** Excerpt to read **
--- START ---
Beyond energy, these fatty acids help regulate fat metabolism throughout the body. They activate fat burning while slowing down fat production and fat release from storage, which leads to lower levels of free fatty acids circulating in the blood. They also help normalize blood sugar levels by stimulating gut hormones that improve how your body handles glucose, and they’ve been shown to reduce cholesterol concentrations in both animal and human studies.
Training the Immune System
Your microbiome plays a critical role in teaching your immune system what to attack and what to leave alone. Short-chain fatty acids from gut bacteria promote the development of regulatory immune cells that keep inflammation in check and maintain tolerance to harmless substances like food proteins. Compounds released by certain bacteria help mature a branch of the immune system that fights infections, while simultaneously preventing the overactive immune responses involved in allergies.
This training process starts at birth. Babies born vaginally pick up microbes from the birth canal and intestine, including beneficial species like Bifidobacterium that are important for early immune development. Babies born by cesarean section miss this initial transfer, often ending up with fewer of these beneficial microbes and a higher proportion of opportunistic species instead. Breastfeeding further shapes the infant microbiome: exclusively breastfed infants show enhanced microbial richness and diversity compared to formula-fed infants. The combination of vaginal delivery, exclusive breastfeeding, and no early antibiotic exposure is considered the optimal starting point for microbial colonization.
When the Balance Tips: Dysbiosis
Dysbiosis is the term for a disrupted microbiome. It can mean a shift in which species are present, a change in what those species are producing, or a change in where they’re located within the gut. This imbalance has been linked to a range of chronic conditions, including inflammatory bowel disease, obesity, type 1 and type 2 diabetes, colorectal cancer, allergic disorders, and autism.
Antibiotics are one of the most common triggers. A course of antibiotics doesn’t just kill the bacteria causing your infection; it can significantly reduce the diversity of your entire gut community. Research in mice has shown that even after antibiotics are removed, overall diversity may stabilize at a level significantly lower than before treatment. One key bacterial group saw permanent diversity drops of 36% to 70% depending on the antibiotic used. How quickly and completely you recover depends on your diet, which surviving species remain to repopulate, and what environmental sources of bacteria you’re exposed to afterward.
How Diet Shapes Your Microbiome
Dietary fiber is the single most important fuel source for your gut bacteria. Since your own enzymes can’t break down most fiber, it passes intact to the colon, where bacteria ferment it into the short-chain fatty acids that drive so many health benefits. Clinical trials have found that supplementing with specific fiber types, including fructo-oligosaccharides, galacto-oligosaccharides, whole grains, and wheat bran, significantly increases populations of beneficial Bifidobacteria and Lactobacilli. In one trial, consuming 45 grams of whole-grain oats per day led to significant increases in both of those beneficial groups.
The relationship between fiber and microbial diversity appears to be dose-dependent. People consuming higher amounts of insoluble fiber (at least 7 grams per 1,000 calories daily) tend to have greater microbial diversity than those eating less. For someone eating 2,000 calories a day, that translates to about 14 grams of insoluble fiber, the type found in whole grains, vegetables, and the skins of fruits. A varied, fiber-rich diet gives different bacterial species the substrates they need to thrive, which helps maintain the kind of diverse community associated with good health.
--- END ---
Stored data
--- START ---
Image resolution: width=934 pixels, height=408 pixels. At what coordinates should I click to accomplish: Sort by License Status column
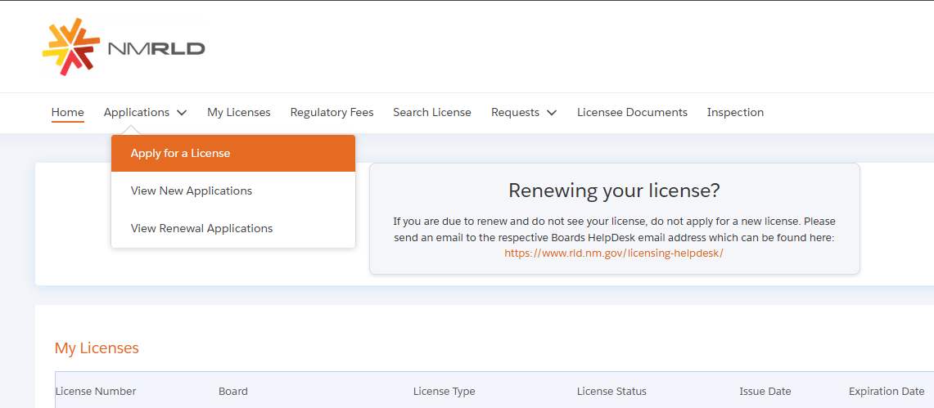point(611,392)
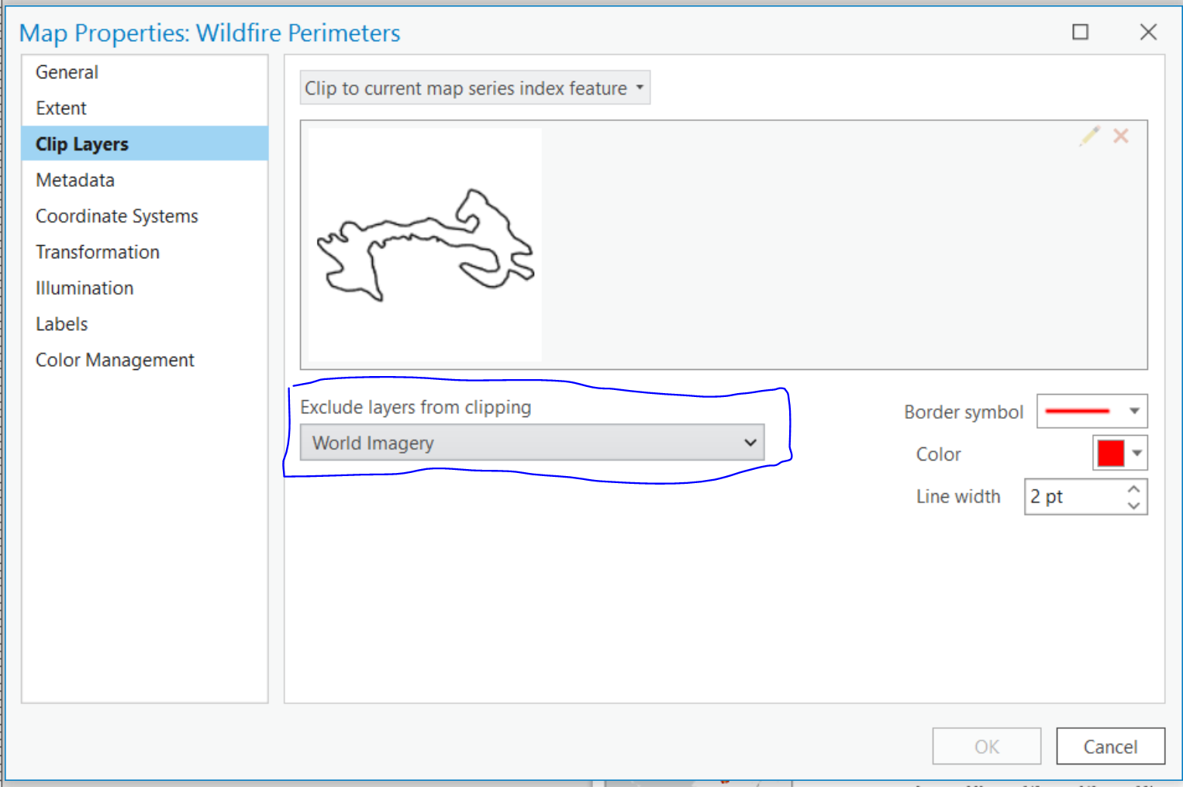Open the Extent settings page
Screen dimensions: 1183x787
click(61, 108)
--- END ---
** Problem to solve **
In the gut microbiome excerpt, what minimum daily intake of insoluble fiber is linked to greater microbial diversity? Rely only on the gut microbiome excerpt, not on the entries.

** Written solution **
At least 7 grams per 1,000 calories daily.